I’d venture to say no place in the country is more equipped to brew this style than the Pacific Northwest. The vast majority of hops are grown here, in particular in the Yakima Valley of Washington. That’s not to say others aren’t making delicious fresh hop beers, just that it’s probably logistically more challenging for them. So if you’re NOT in the Pacific NW and you’re finding fresh hopped beers, thank your brewers. The phenomenon certainly seems to have been embraced by the brewers in the region with most limiting their hop bill to varietal or two as a showpiece.

cowiche
Courtesy of Fremont Brewing

One that truly stands out comes from Fremont Brewing and, as they call them, the “hop-growing wizards of the Yakima Valley”. The Cowiche Canyon Fresh Hop Ale is a pale ale built around organic Simcoe and Citra hops. You’d think an IPA would be the format to really highlight hops, but in fact the less intensely bitter fresh hop flavor makes a 6.0% ABV pale ale the ideal choice.

Cowiche pours cloudy and golden in color. The aroma is distinctly hoppy, but only in a way I know from smelling the hops growing in my backyard (and yes, I did homebrew a fresh hopped beer this year!). The flavor is one of an herbaceous greenness, with an underlying earthiness that calls back the summer that’s coming to a close versus anticipating the winter around the corner. I suppose I’ve been conditioned to tolerate double IPAs and could be wrong, but I wouldn’t describe this as a bitter beer. Or at least I’d say it’s not bitter in terms of a piney, harsh bitterness, but more a grassy, lemony one. The Vienna malt in the brew likely adds to the clean, subtle sweetness that highlights, rather than detracts from the hop profile. It’s truly delightful, recognizable as your old friend the pale ale, but pleasantly different at the same time.

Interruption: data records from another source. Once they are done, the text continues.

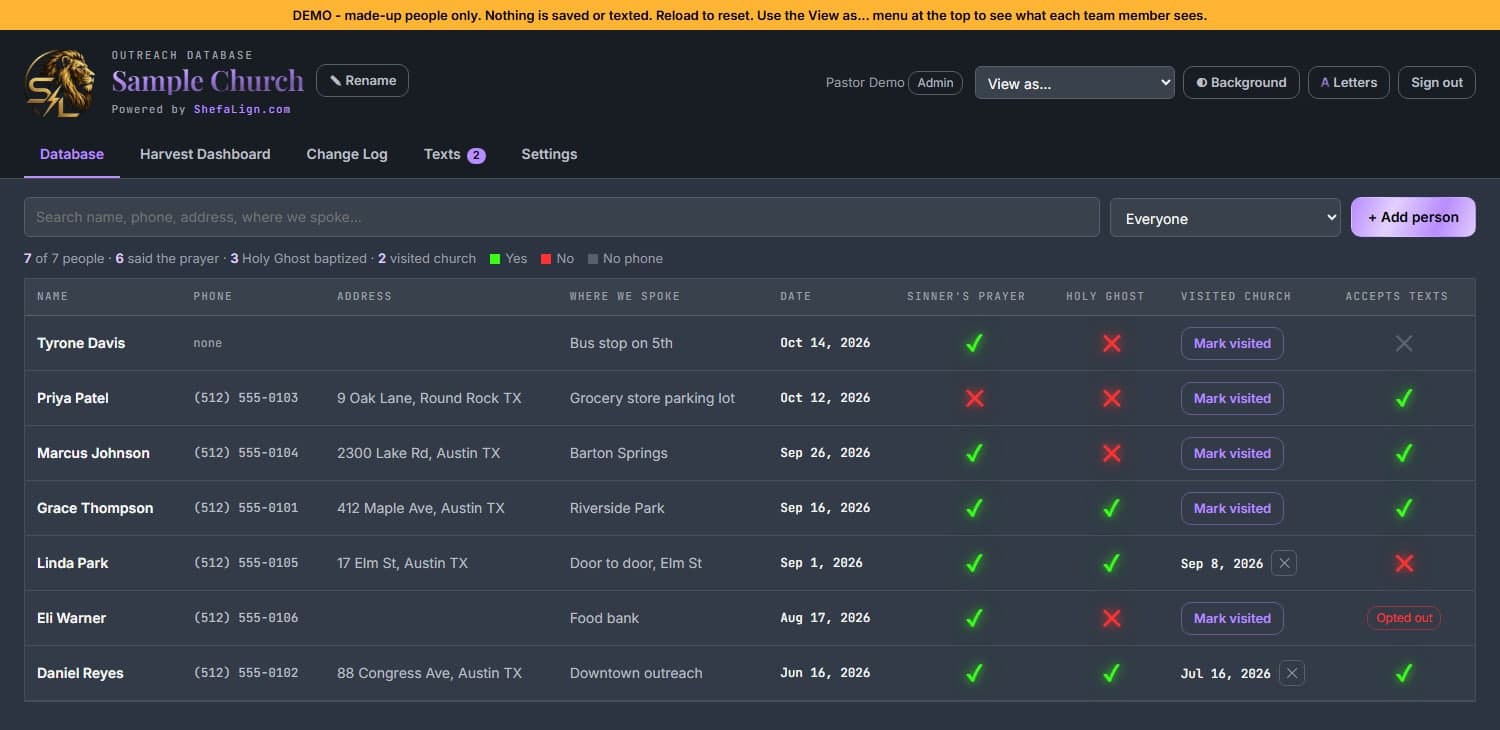Image resolution: width=1500 pixels, height=730 pixels.
Task: Click Eli Warner's Holy Ghost red X
Action: [x=1111, y=618]
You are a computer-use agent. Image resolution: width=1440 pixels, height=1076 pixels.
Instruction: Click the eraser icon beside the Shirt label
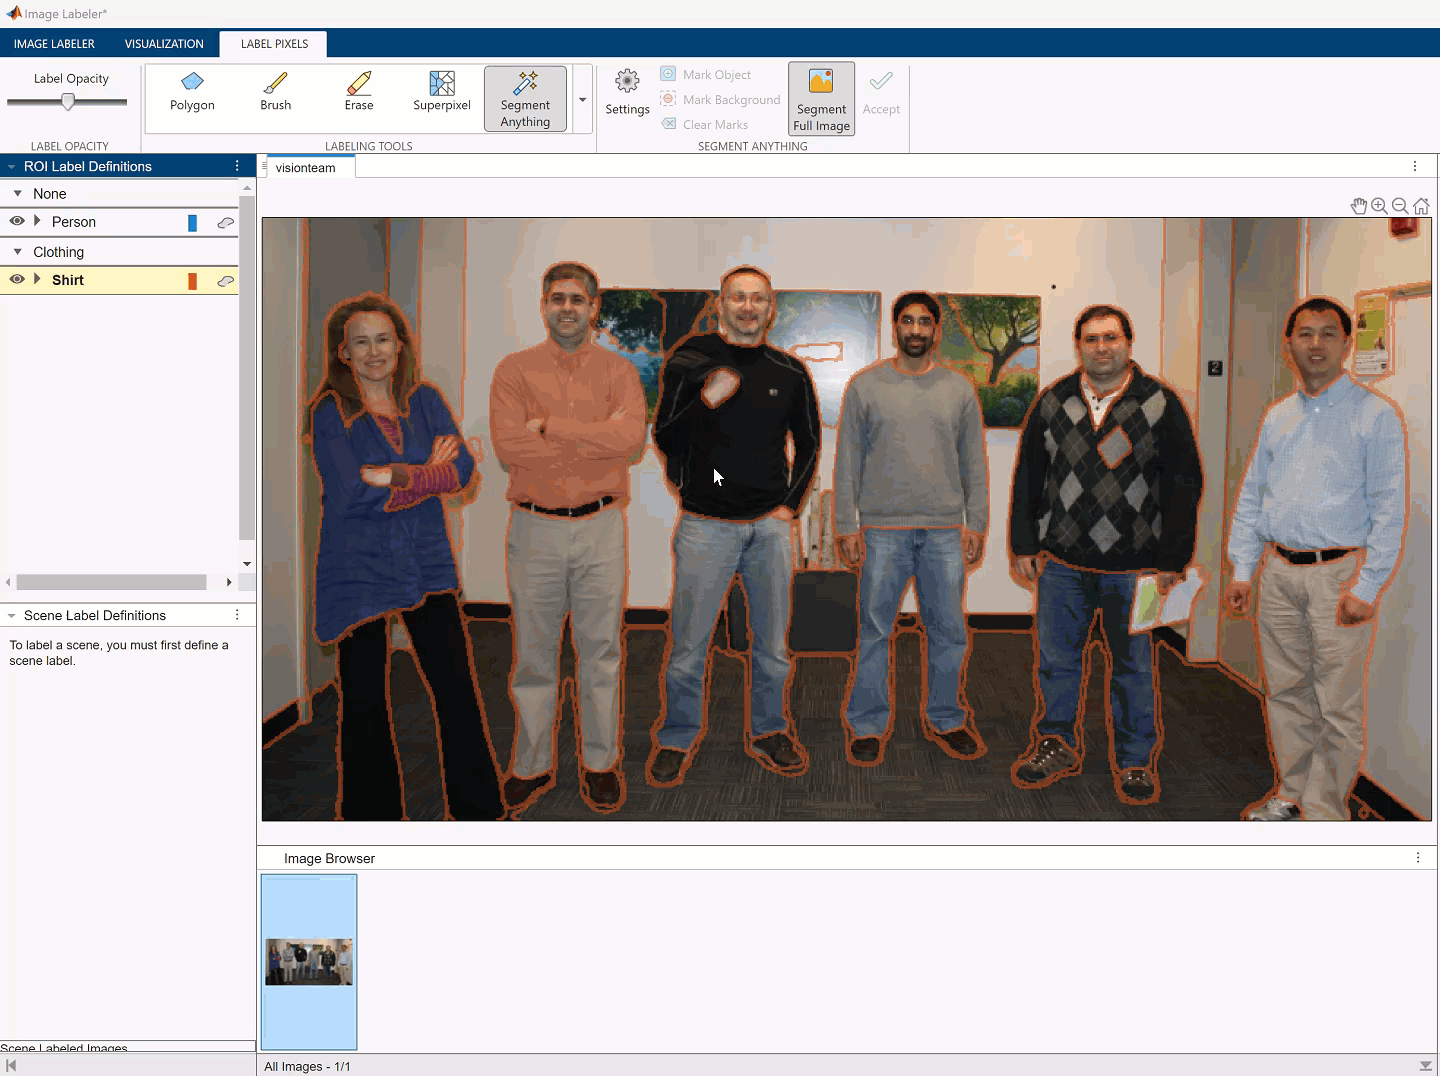(x=226, y=281)
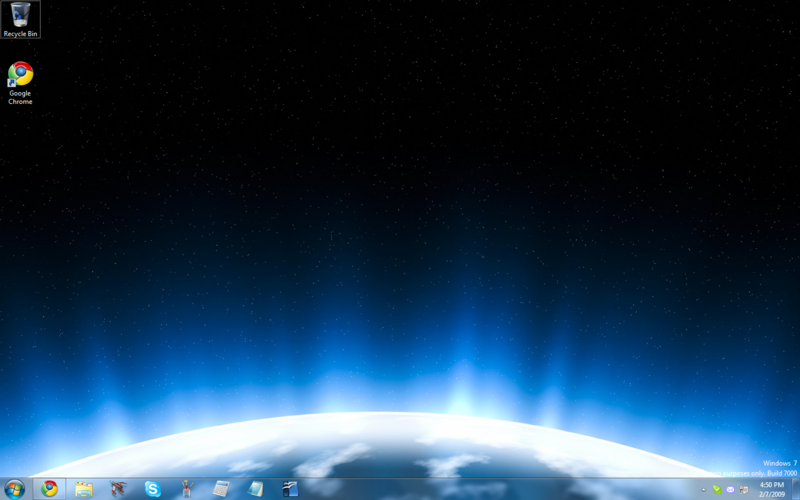
Task: Show the calendar by clicking the 4:50 PM clock
Action: point(771,489)
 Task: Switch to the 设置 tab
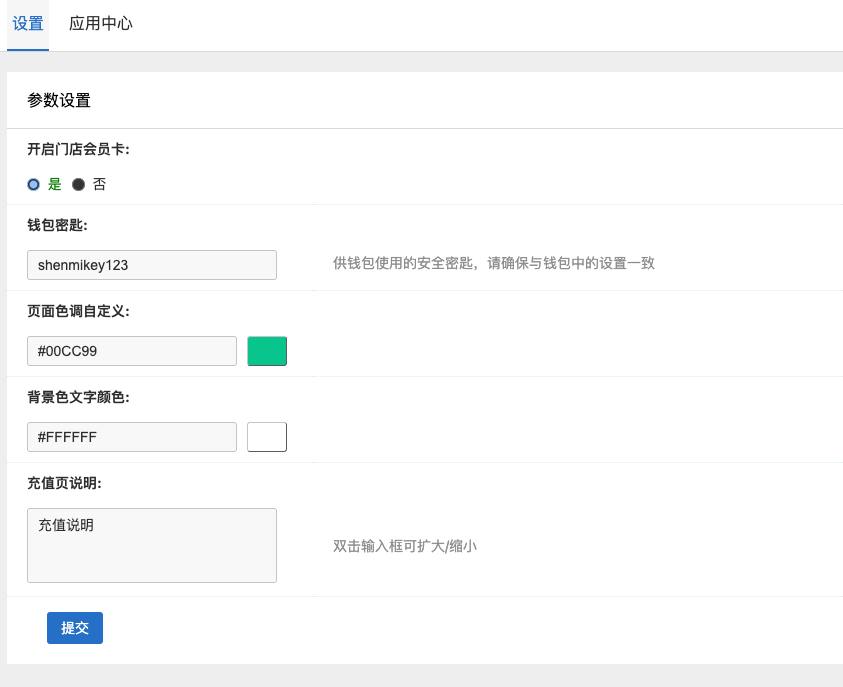(x=28, y=24)
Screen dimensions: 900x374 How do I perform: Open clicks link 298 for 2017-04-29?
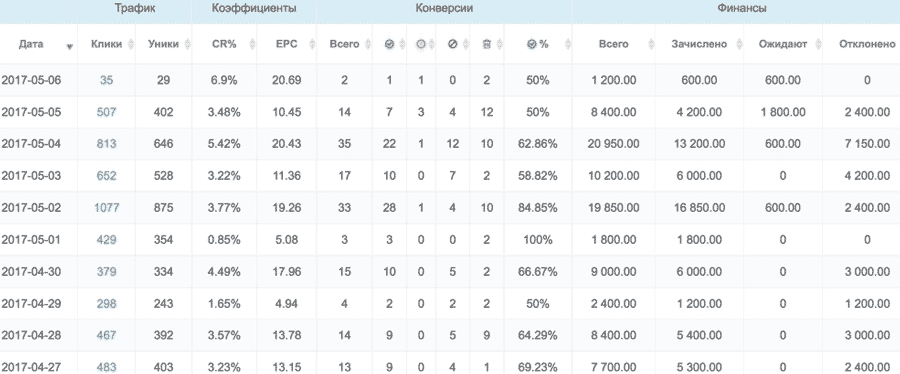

I’ve seen Cowiche Canyon on draft lists, in 12 oz. cans and in 22 oz. bottled form, meaning there’s no shortage of options to find the beer, at least in Seattle. If you live here, drink one (I know I have in all 3 formats). If you don’t, call a friend who does. Don’t have any friends in Seattle? Well, try to be happy for us and I wish you Godspeed on finding a fresh hopped beer in your area. Because really the point of “seasonality” isn’t just that it’s a traditional time of year consume something. It’s about enjoying the hell out of something because you know that, soon enough, it will be gone.